We can all remember a recent headline of a major automaker recalling a specific car model due to safety or regulatory concerns. It seems to be happening more often, but car recalls are nothing new. In fact, they began in the early 1900s, approximately 100 years ago. While they are not new, the unprecedented flow of information has substantially increased their impact in today's society. Recalls impact a company's top and bottom line and lead to a loss in brand equity. News of auto giants like Volkswagen, General Motors, and Audi trying to control the damage they create has become commonplace.

Bar graph representing number of recalls in US from 2001 to 2020

Figure 1:  NHTSA data on recalls (in USA)

Figure 1 shows the number of recalls undertaken in the US market. The problem has only intensified, as automotive recalls have only increased over the years. This article highlights the underlying challenges of original equipment manufacturers (OEMs) in avoiding and handling these recalls. We will also look at how AI, ML, IoT-based interventions can solve these challenges and mitigate any recall-related damages.

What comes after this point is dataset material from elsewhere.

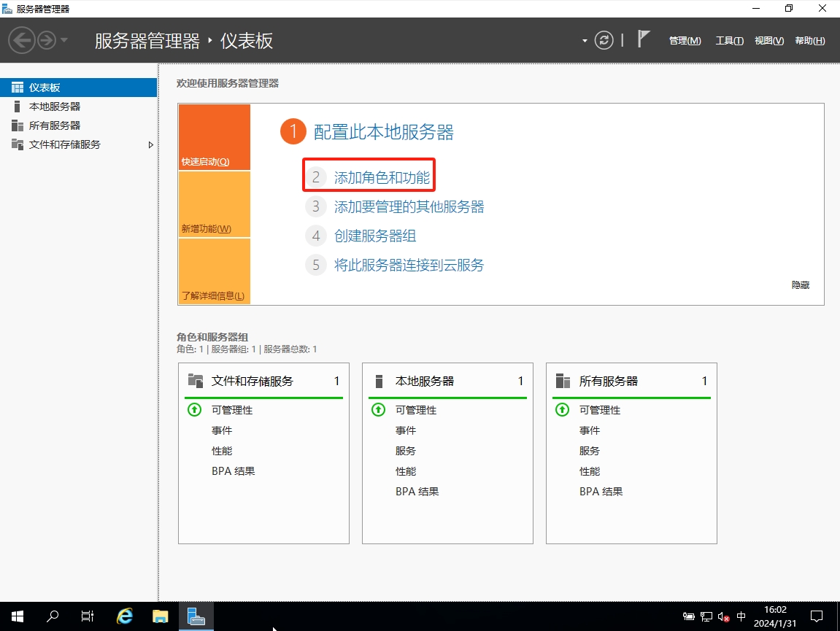Open File Explorer from the taskbar

[161, 616]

How do recalls impact OEMs?

Recalls affect OEMs in multiple ways. Here are a few examples:

  • Additional cost burden: OEMs' cost burden to resolve a recall is humongous. For example, the Takata airbag recall affected 67 million airbags from more than 42 million vehicles, manufactured by more than 20 OEMs. It had huge cost implications on both Takata and the OEMs. In 2017, Takata had to file for bankruptcy while OEMs had to bear billions of dollars of cost for handling the recall.
  • Irreversible damage to customer loyalty and satisfaction: The 2016 Customer Satisfaction Index reveals that customer satisfaction with recall service stands at 781 on a 1,000-point scale (down from 789 in 2015). On the other hand, satisfaction among customers with non-recall servicing averages 809 in 2016.
  • Loss in brand value: Toyota's faulty gas pedal, which led to unintended acceleration and may have been involved in 89 deaths and 52 injuries, led to a stream of recalls in 2010. The recalls plunged Toyota's stock prices by more than 20%, equivalent to $35 billion.
  • Lawsuit & fines: Recalls invariably bring about legal actions by customers and regulators to penalize the OEMs. In 2014, Toyota was fined $1.2 Billion for misleading U.S. consumers. They were found to have concealed information and made deceptive statements about two safety-related issues in their vehicles, each of which caused a type of unintended acceleration.

The underlying challenges

Recalls can broadly be classified into three categories:

a) voluntary recalls by OEMs
b) post-purchase customer complaints
c) mandated by regulatory agencies

Each type of recall has a different financial impact and brand image dilution for OEMs.

  • Voluntary recalls are the least severe,
  • A post-purchase customer complaint is second.
  • Regulatory forced recalls are the most severe, with the largest negative financial and brand image impact.

Graph representing recalls due to defect vs compliance issuesFigure 2: Percentage of recalls due to defect vs. compliance

 

Recalls can be due to a defect in the parts or non-compliance with the safety and regulatory norms.

As per NHTSA data (figure 2), most of these recalls are due to vehicle parts defects, emphasizing that quality-related issues are still a key factor in major markets like the US.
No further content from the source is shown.